By Michael Harrison
LONGMEADOW, Mass. — One of the most compelling stories in the radio industry has been the personal and professional journey of New Jersey Broadcasters Association (NJBA) president Paul Rotella. He is thankfully on the mend after suffering a terrible health struggle with meningitis that took him to the brink of death.
Seeing Paul Rotella at this past Friday’s TALKERS 2022 bravely walking with the help of a cane and enthusiastically watching, absorbing, cheering and delighting in the comradery of the experience of being with his people was SO moving to me that I pulled together my sources, resources and data to pay tribute to him as quickly as possible – and that means TODAY.
You see, I consider Paul Rotella to be a spectacular human being, family man, broadcaster, attorney and spokesman not only for the broadcasting community of the Garden State – but a force of nature in spreading a prideful image of the State of New Jersey in general across America — not always an easy task.

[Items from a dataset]
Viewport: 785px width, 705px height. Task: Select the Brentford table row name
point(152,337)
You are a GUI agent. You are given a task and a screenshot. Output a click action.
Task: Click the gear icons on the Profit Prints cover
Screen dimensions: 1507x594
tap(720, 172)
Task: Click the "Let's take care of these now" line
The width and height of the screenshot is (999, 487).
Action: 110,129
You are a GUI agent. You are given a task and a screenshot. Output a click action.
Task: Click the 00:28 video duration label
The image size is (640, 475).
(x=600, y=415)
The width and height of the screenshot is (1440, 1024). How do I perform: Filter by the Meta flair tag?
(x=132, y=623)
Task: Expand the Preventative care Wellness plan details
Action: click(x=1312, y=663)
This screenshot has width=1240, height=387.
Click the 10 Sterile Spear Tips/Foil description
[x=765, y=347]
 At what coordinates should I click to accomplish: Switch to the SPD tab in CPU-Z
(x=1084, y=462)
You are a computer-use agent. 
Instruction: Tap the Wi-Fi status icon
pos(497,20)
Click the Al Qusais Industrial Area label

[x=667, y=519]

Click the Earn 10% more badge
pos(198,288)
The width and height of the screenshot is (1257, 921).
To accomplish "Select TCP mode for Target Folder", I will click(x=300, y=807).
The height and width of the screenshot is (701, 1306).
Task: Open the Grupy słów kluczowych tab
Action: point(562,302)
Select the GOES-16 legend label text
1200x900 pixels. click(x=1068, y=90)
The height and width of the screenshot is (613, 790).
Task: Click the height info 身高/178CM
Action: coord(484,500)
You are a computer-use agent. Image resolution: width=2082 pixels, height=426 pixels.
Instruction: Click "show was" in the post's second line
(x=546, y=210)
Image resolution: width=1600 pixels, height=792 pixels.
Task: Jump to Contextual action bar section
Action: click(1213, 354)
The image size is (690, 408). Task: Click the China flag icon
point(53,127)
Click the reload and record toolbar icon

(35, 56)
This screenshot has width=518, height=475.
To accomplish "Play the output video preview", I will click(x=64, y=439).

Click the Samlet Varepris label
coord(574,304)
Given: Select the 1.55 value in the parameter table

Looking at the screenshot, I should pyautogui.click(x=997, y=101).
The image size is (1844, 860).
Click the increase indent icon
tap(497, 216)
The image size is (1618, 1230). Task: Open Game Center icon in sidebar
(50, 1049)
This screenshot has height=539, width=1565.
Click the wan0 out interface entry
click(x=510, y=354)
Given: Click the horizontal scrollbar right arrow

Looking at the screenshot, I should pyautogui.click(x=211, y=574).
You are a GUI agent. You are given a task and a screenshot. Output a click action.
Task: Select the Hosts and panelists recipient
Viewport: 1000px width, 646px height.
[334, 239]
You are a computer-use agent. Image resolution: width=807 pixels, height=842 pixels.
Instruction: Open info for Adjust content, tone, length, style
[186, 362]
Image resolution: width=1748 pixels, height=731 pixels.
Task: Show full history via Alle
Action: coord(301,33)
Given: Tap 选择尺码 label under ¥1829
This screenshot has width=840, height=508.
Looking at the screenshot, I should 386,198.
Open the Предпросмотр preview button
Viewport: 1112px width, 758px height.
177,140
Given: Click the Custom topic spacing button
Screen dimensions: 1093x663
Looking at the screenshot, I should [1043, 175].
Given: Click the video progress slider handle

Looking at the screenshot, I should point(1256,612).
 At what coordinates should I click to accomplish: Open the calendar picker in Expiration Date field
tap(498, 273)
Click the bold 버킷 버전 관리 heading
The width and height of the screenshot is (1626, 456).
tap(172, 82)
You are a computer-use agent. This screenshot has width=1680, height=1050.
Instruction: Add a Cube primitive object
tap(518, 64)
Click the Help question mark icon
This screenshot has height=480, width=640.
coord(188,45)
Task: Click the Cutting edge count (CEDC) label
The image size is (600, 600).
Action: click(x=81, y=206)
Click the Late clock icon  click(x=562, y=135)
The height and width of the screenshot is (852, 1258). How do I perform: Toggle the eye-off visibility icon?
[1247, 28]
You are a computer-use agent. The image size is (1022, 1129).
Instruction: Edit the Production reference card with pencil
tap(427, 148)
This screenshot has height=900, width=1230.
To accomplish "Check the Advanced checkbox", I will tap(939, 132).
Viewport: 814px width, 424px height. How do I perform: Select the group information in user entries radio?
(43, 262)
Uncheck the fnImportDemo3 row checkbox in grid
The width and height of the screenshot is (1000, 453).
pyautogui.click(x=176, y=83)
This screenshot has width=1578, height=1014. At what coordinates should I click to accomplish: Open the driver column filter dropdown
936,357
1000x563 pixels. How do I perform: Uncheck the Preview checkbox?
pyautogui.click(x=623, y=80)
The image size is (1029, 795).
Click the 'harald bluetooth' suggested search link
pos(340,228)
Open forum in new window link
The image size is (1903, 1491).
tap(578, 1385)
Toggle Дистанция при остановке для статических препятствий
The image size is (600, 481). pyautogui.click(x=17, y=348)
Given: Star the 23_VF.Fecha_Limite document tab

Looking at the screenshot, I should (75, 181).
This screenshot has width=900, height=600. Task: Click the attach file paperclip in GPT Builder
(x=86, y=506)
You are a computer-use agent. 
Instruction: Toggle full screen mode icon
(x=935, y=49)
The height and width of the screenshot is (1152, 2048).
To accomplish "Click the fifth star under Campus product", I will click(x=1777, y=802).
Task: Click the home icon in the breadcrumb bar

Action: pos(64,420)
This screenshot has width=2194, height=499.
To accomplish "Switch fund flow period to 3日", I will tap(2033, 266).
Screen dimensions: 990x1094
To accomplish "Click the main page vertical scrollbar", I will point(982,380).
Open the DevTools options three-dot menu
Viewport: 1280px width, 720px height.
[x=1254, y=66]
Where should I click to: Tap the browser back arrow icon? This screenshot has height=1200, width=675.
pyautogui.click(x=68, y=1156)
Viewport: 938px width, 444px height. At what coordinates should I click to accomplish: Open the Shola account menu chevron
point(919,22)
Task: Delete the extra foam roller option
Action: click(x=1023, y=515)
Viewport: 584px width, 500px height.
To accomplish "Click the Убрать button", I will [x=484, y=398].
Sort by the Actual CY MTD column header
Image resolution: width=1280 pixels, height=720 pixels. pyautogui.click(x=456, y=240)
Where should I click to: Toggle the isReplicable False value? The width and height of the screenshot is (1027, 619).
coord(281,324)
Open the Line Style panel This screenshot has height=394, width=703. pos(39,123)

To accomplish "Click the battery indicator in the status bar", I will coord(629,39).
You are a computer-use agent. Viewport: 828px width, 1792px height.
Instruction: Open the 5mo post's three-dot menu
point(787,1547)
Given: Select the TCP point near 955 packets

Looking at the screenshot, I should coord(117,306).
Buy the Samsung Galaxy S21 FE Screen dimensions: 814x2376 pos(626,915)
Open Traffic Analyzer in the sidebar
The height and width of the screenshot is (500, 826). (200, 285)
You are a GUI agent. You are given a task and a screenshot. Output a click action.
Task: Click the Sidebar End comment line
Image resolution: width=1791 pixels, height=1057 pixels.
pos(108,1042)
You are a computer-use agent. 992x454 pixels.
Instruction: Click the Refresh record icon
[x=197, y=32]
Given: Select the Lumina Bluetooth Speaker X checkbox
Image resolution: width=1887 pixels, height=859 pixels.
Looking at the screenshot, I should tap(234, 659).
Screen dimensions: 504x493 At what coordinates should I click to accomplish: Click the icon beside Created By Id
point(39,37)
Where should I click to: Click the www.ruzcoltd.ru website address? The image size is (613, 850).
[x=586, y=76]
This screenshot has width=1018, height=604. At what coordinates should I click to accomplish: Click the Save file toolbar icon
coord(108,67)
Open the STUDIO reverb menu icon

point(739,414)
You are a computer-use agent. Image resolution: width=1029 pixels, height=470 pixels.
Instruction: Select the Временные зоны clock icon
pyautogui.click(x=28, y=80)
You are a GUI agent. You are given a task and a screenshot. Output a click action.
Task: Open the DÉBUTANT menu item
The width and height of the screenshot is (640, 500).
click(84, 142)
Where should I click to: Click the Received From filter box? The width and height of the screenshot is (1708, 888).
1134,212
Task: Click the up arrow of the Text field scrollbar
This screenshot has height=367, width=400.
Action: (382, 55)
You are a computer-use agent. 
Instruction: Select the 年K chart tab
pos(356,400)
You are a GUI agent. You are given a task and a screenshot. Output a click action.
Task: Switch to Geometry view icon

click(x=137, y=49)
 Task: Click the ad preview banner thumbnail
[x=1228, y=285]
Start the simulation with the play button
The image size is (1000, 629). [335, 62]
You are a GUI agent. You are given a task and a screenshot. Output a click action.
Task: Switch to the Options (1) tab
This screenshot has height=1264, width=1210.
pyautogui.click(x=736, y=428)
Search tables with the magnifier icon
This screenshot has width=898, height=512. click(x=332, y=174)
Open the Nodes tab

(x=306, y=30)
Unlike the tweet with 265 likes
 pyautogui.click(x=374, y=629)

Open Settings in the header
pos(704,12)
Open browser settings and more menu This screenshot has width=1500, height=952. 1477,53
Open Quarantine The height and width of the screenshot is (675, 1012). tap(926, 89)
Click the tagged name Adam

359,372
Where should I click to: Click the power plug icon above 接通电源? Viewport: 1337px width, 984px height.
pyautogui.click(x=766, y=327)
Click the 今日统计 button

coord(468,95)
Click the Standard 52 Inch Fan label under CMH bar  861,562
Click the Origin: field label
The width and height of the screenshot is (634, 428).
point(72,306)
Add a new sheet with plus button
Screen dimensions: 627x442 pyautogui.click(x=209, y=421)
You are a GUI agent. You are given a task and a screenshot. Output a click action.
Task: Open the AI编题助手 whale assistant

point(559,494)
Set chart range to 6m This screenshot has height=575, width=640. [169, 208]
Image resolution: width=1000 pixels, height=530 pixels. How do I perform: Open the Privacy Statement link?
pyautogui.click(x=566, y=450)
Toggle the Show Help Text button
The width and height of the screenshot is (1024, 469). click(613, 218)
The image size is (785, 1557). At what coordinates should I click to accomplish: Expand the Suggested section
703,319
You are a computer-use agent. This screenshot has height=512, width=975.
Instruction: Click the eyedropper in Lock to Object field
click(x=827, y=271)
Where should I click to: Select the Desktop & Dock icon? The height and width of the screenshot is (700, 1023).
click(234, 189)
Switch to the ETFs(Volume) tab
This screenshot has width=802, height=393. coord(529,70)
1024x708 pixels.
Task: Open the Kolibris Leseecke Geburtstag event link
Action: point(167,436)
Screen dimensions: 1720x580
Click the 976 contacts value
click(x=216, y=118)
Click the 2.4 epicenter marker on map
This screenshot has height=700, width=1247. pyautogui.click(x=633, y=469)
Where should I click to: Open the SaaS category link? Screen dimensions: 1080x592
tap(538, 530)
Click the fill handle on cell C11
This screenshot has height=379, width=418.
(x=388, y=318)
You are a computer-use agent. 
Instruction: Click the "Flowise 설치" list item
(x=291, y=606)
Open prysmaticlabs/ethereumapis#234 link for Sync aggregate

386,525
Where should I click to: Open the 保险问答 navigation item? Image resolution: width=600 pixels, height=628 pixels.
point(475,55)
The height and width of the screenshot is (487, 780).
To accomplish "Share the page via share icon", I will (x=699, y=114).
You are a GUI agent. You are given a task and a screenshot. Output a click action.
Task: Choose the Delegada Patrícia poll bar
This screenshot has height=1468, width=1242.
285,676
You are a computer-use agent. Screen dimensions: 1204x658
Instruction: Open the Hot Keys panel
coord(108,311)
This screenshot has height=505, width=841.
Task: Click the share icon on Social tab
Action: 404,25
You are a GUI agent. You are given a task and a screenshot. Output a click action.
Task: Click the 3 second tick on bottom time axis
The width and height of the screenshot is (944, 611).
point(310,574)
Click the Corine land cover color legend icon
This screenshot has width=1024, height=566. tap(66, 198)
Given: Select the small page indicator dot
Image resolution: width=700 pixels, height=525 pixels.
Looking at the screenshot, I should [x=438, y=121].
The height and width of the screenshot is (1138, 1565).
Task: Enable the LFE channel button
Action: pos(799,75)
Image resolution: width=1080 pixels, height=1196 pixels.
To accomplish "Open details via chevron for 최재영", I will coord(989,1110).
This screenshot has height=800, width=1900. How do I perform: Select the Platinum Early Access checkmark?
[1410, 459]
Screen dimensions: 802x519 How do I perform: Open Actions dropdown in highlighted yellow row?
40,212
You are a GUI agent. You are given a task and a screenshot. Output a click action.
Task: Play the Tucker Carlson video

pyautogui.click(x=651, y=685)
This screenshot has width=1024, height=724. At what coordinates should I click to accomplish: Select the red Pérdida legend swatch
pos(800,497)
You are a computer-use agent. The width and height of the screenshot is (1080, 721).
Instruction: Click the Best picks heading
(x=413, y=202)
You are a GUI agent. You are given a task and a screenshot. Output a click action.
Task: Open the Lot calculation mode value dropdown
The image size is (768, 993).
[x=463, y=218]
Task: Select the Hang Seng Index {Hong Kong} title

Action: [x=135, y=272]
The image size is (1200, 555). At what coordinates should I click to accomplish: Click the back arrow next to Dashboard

Exercise 1:
Rewrite everything in the tribute to Paul Rotella from "By Michael Harrison" down to "brink of death.", swapping "radio industry" for "broadcasting world".
Exercise 2:
Please carry the tribute to Paul Rotella forward from the point where it stops.

Answer area 1:
By Michael Harrison
LONGMEADOW, Mass. — One of the most compelling stories in the broadcasting world has been the personal and professional journey of New Jersey Broadcasters Association (NJBA) president Paul Rotella. He is thankfully on the mend after suffering a terrible health struggle with meningitis that took him to the brink of death.

Answer area 2:
Paul Rotella became president and the executive officer of the NJBA in September of 2008 and immediately walked into a financial crisis triggered by the stock market slowdown in October of that year.
My sources indicate the NJBA lost approximately $250,000 of the $400,000 it had in reserves almost overnight. Rotella also inherited missed employee payments to the NJBA pension account for two years, which required an immediate cash infusion of approximately $135,000 in the following 12 months.
Shortly after starting with the NJBA, the NAB lost its president and CEO and the broadcast industry was slightly adrift in a challenging time with the performance tax threat growing in Congress.
Rotella fought tooth-and-nail alongside fellow broadcasters across the country to forestall this destructive legislation.
Rotella became a familiar figure in Washington in the halls of Congress and the FCC as the NJBA played a crucial role over the past 14 years maintaining steadfastly vigilant in protecting against any performance royalty fees charged to broadcasters.
Rotella helped secure a new emergency alert system (EAS) for New Jersey as its legacy system was antiquated and prone to failure – which placed many New Jersey residents in unnecessary danger.
Working closely with the governor’s office, the legislature, state police and emergency response agencies, as well as the federal government, Rotella was instrumental in securing this vital emergency support system… this after many years of others failing to do so.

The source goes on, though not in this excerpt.